If you ever tried to come up with a list of possible PPC keywords for your business, you might have wondered about questions like ‘Do I need to use the words in singular and plural as separate keywords? Would having ‘online shop’ as a keyword also include ‘online shopping’? Can Google recognise that ‘Children’s’ and ‘Kids’ means the same? Do I need to come up with every single search term I can think of so that my ad gets shown for those search queries? If so, is that what PPC executives do all day long?’ Thankfully, Google has saved us all a lot of time and introduced keyword match types which let us choose how much control we want over the search terms that our ads appear for and how much freedom we leave for Google to decide when our ads are relevant.
If you want to make sure that your ads get shown to the widest audiences possible, broad keyword match is the best choice. If you enter your keywords on broad match, your adverts will be eligible to show not only for the search terms that include one or all of the words in your keyword (in any order), but also terms that Google considers related to them. For example, if you run an online flower shop and bid on the broad matched keyword ‘flowers online’, your ad is also likely to be shown to people who search for ‘roses online’, ‘buy flowers’, ‘birthday flowers’ and so on. This is also where the problem lies – you can’t always predict what search terms Google will consider related to your keywords, so your ad might end up being shown to completely irrelevant audiences. This is how an ad for ‘factoring’ might end up being shown to someone who has been searching for the latest news on ’The X Factor’, and if you’re even more unlucky, that someone will click on it and spend your money.

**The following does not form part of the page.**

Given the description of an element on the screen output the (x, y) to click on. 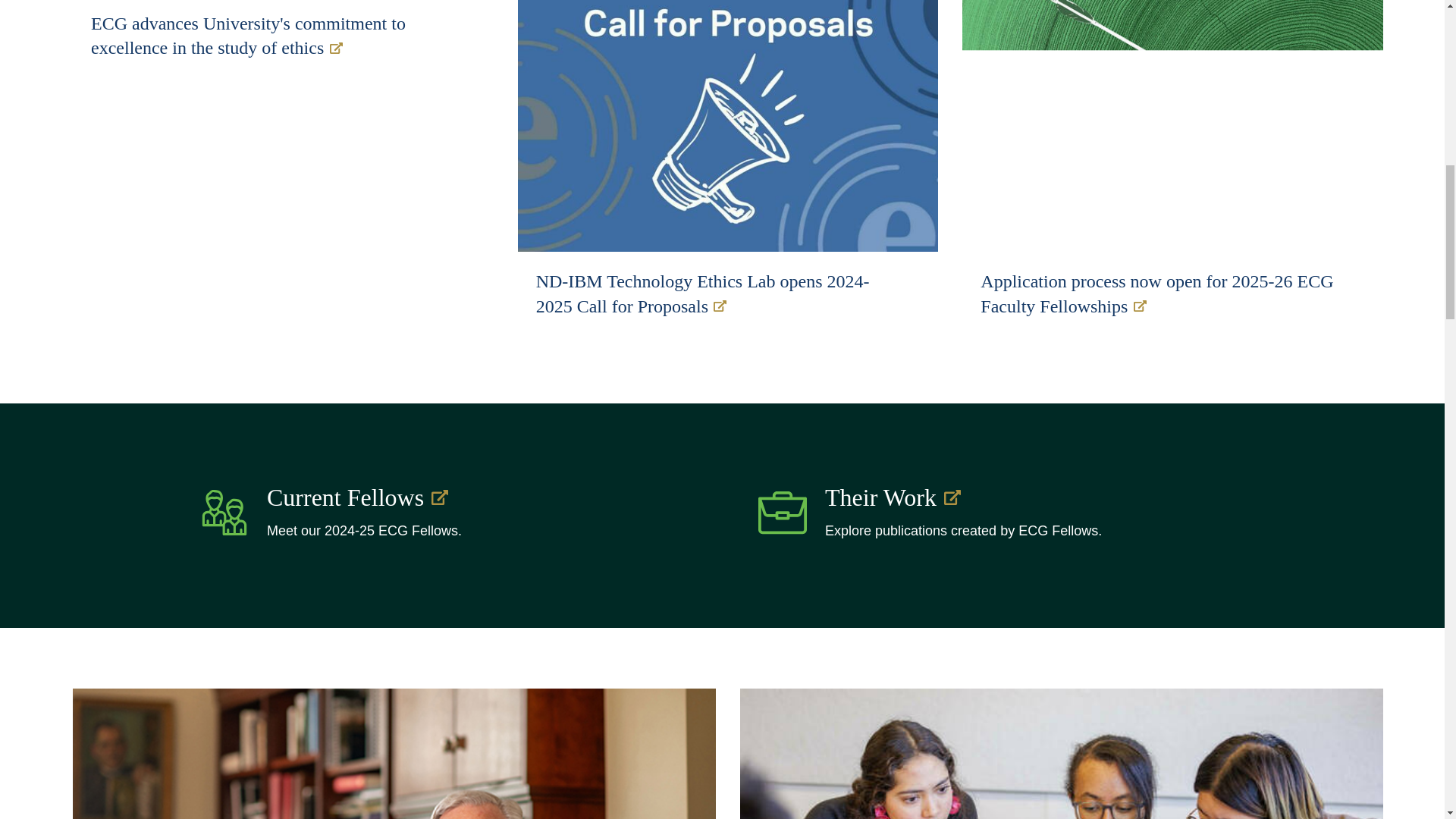
Current Fellows (472, 498)
Their Work (1031, 498)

A match option that offers more control is phrase match. This means that your ads will only be triggered by those searches that contain your selected keywords in it in the same order. There can be other words in the search term as long as they are before or after the keyword phrase, and not in between. For example, ‘flowers online’ on phrase match would trigger the ads to appear if someone was searching for ‘buy flowers online’ or ‘flowers online shop’ but not for ‘tulips online’. Quite a good way to filter out a lot of unnecessary impressions and still have your ads showing for a wide range of searches.
The exact match limits the number of ad impressions even more. If you have a keyword on exact match, your ads will only be shown when that exact search term is entered. If there are any other words in the search term or even a slight difference in spelling, the ads will not be triggered. This means you can be very precise in what terms to target, and if you know your customers well, could lead to a much higher CTR, lower CPC and less competition, however, overusing it will mean your campaign is not reaching all its potential audiences.
To give advertisers even more choice, Google has recently introduced a new, broad modifier, match type. It’s a mix between the broad and exact matches, where you can select which word in the phrase has to always be in the search term so that the ads are triggered, and for which words synonyms are also allowed. Say, if you had an ad group for wedding flowers, you might want your ads to only show for queries that have the word ‘wedding’ in them. Using exact matching for this ad group’s keywords would mean you’d have to try and produce a long list of synonyms related to flowers. The broad modifier match, on the other hand, would still get the same result, just involve a lot less time and risk to miss out on relevant impressions.
All in all, getting the match types and the keywords right is always a bit of a puzzle. Experts who know the types, their effects and how they differ will find it easy or even obvious, but for someone without much knowledge, it might take days of experimenting to get the best possible combination.